Les premiers VTG étaient ceux dont la Luftwaffe s’est servie pour attaquer les bâtiments de guerre des Alliés pendant la Seconde Guerre mondiale. Radioguidés à partir d’un bombardier allemand, ils ont détruit un certain nombre de navires des Alliés. Le contretorpilleur canadien NCSM Athabaskan a été gravement endommagé par l’un d’eux en aout 1943. Depuis les années 1980, ils sont omniprésents dans les forces armées évoluées. Le Canada en a acquis un petit nombre pour la reconnaissance à la fin des années 1990. Ces Sperwers, fabriqués en France, ont été jugés obsolètes pour l’Afghanistan et ont été remplacés par des Heron fabriqués en Israël et loués par l’intermédiaire d’une entreprise canadienne. Les Heron canadiens n’étaient pas armés : ils ne servaient qu’à localiser l’ennemi et, supposons-nous (c’est encore un secret), à repérer des cibles pour l’artillerie ou les renforts aériens des membres de l’OTAN.

Aujourd’hui, la taille des VTG varie entre les petits appareils lancés à la main, un peu comme les modèles réduits vendus dans les magasins de bricolage, et le Global Hawk, un VTG fabriqué aux États-Unis, de la taille d’un petit avion de passagers ayant une portée de 22 000 kilomètres, une vitesse d’un peu moins de 400 milles à l’heure et un plafond de 60 000 pieds. Pratiquement tous les VTG militaires sont utilisés pour épier l’ennemi d’une façon ou d’une autre. Mais certains portent des missiles, comme le Predator américain. Ces VTG peuvent appuyer les forces terrestres sur le terrain de diverses manières, d’aussi loin que le désert du Nevada.
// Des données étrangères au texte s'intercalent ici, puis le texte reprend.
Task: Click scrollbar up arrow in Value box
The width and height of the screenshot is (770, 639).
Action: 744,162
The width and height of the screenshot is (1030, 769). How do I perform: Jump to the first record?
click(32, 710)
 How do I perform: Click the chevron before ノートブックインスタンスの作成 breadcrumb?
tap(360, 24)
Les États-Unis (et probablement d’autres pays) les utilisent de plus en plus souvent pour effectuer des assassinats ciblés.
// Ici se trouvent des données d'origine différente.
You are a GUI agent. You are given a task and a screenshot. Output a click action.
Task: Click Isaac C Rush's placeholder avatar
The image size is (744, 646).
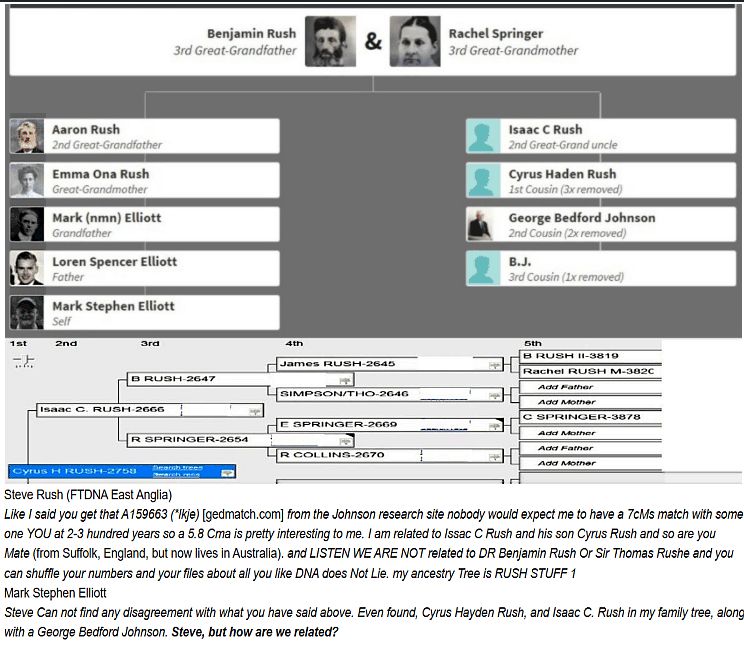[x=484, y=136]
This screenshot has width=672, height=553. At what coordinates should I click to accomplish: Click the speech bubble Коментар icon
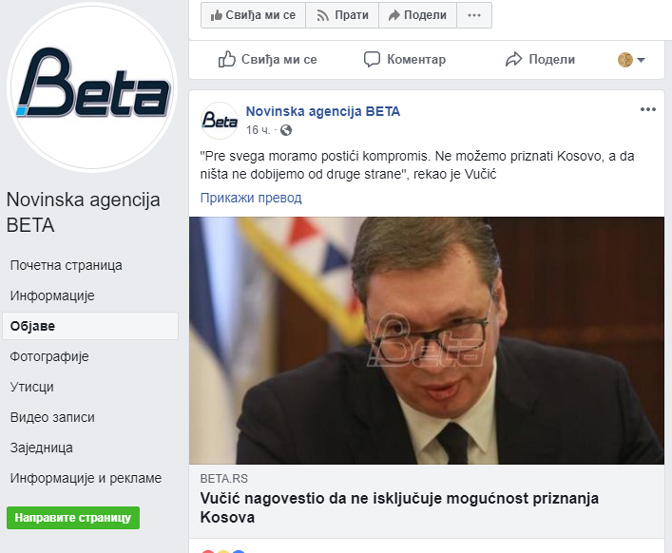pos(372,59)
A MQ-9 Reaper flies above Creech Air Force Base, Nev., during a local training mission June 9, 2009. The 42nd Attack Squadron at Creech AFB operates the MQ-9.  (U.S. Air Force photo/Paul Ridgeway)
A MQ-9 Reaper. (U.S. Air Force photo/Paul Ridgeway)
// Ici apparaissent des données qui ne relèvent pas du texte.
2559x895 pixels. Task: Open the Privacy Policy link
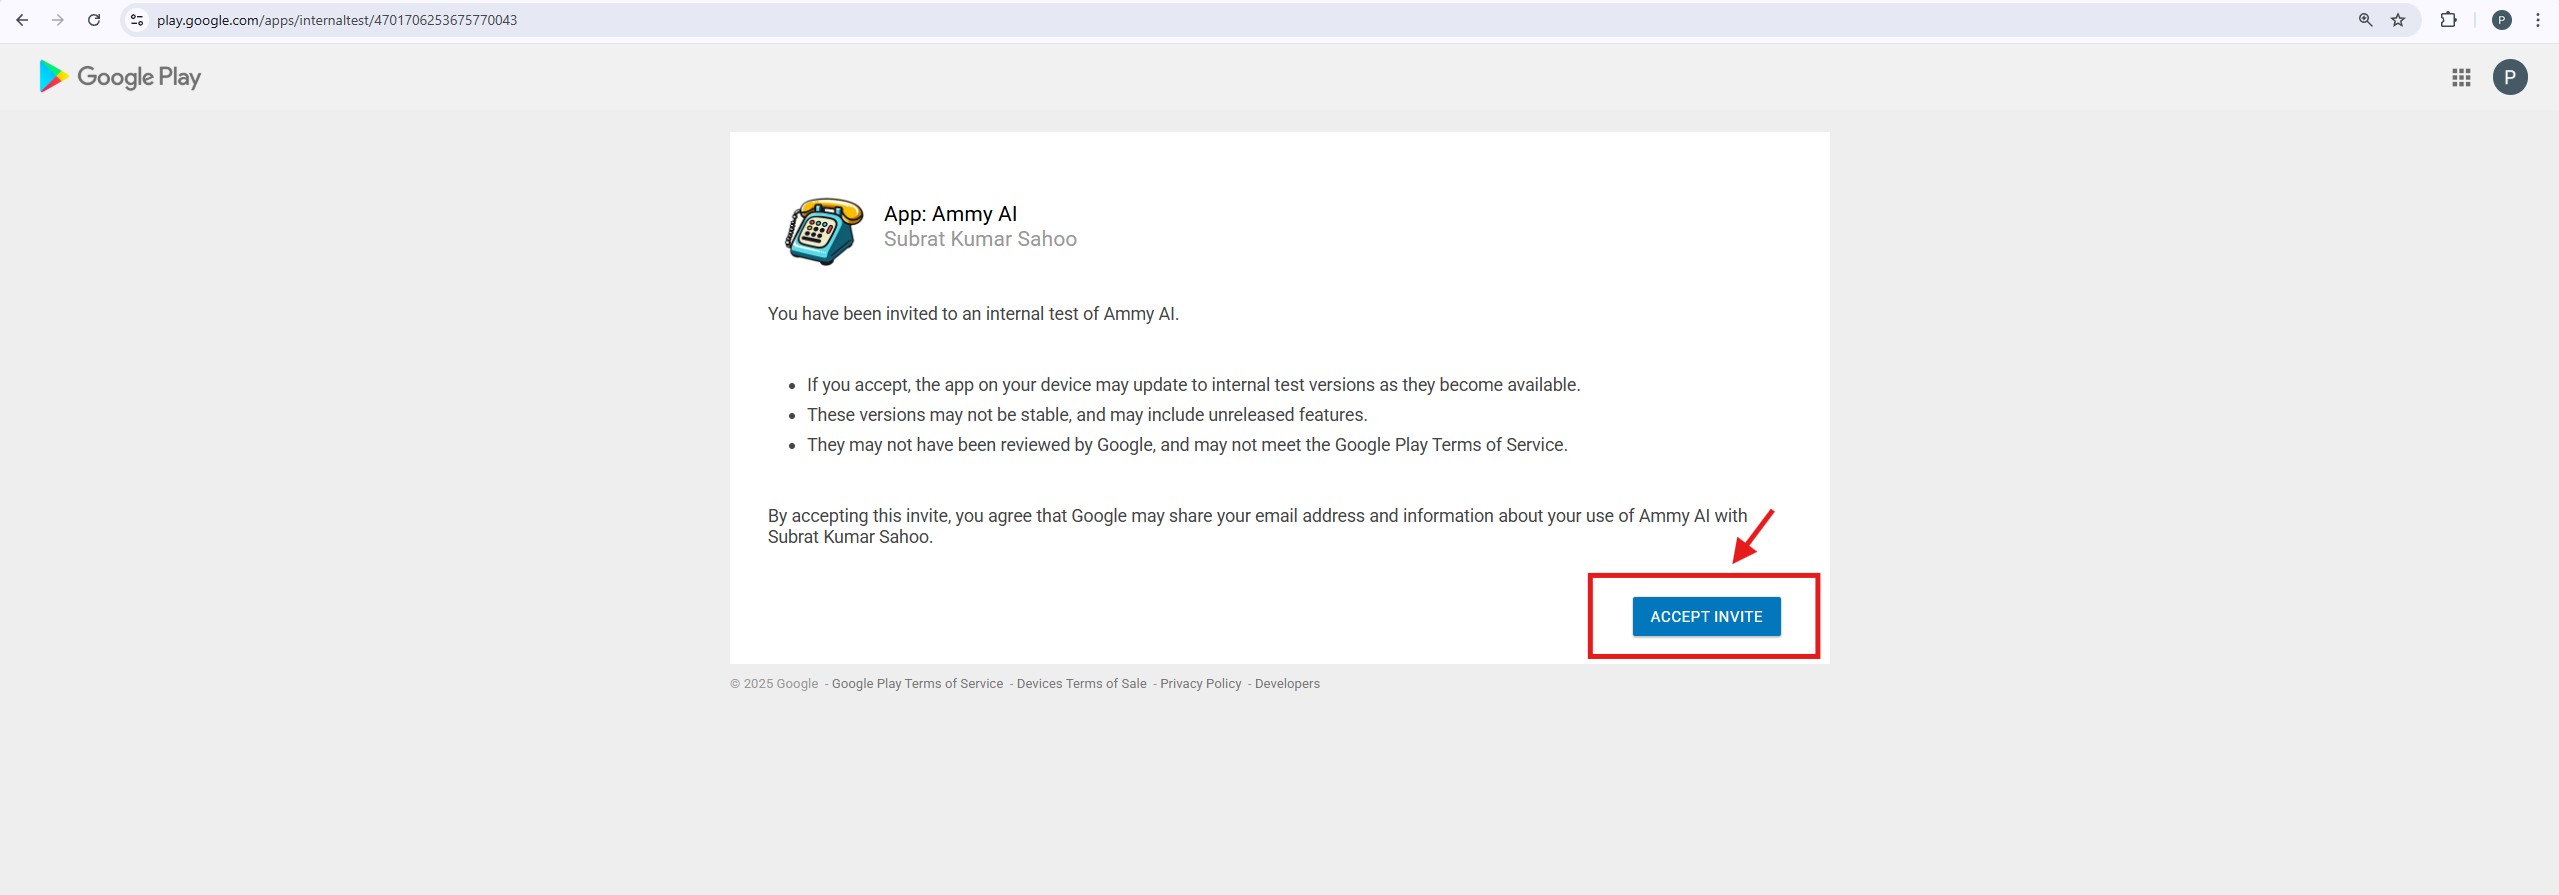pyautogui.click(x=1200, y=684)
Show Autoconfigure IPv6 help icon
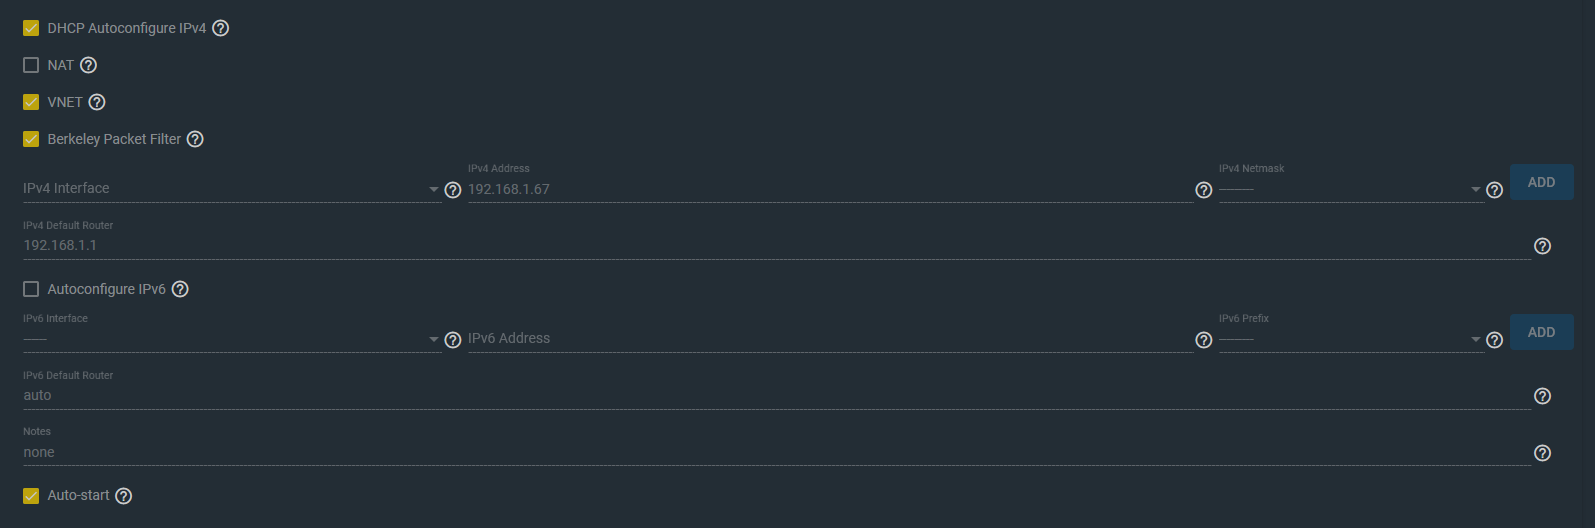This screenshot has height=528, width=1595. coord(180,289)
Le Président des États-Unis, Barack Obama, a fait des assassinats ciblés un élément fondamental des opérations spéciales américaines, avec un bilan mitigé : nombre de chefs insurgés ont été tués, mais de nombreux civils innocents l’ont aussi été, et cela a suscité une controverse sur la légalité et la moralité de l’utilisation de « robots volants » pour tuer des gens. Ainsi, il y a des Canadiens qui s’opposent à l’acquisition de VTG pouvant être armés.

Mais ni le gouvernement du Canada, ni les Forces armées canadiennes ne suivent une telle doctrine. Le Canada ne fait pas d’assassinats ciblés. Pour le général Vance et les FAC, la question est simple : les VTG devraient-ils être armés afin de pouvoir fournir un soutien rapproché aux soldats canadiens sur le terrain, qu’il s’agisse d’opérations d’imposition de paix ou de petites guerres, ou pas?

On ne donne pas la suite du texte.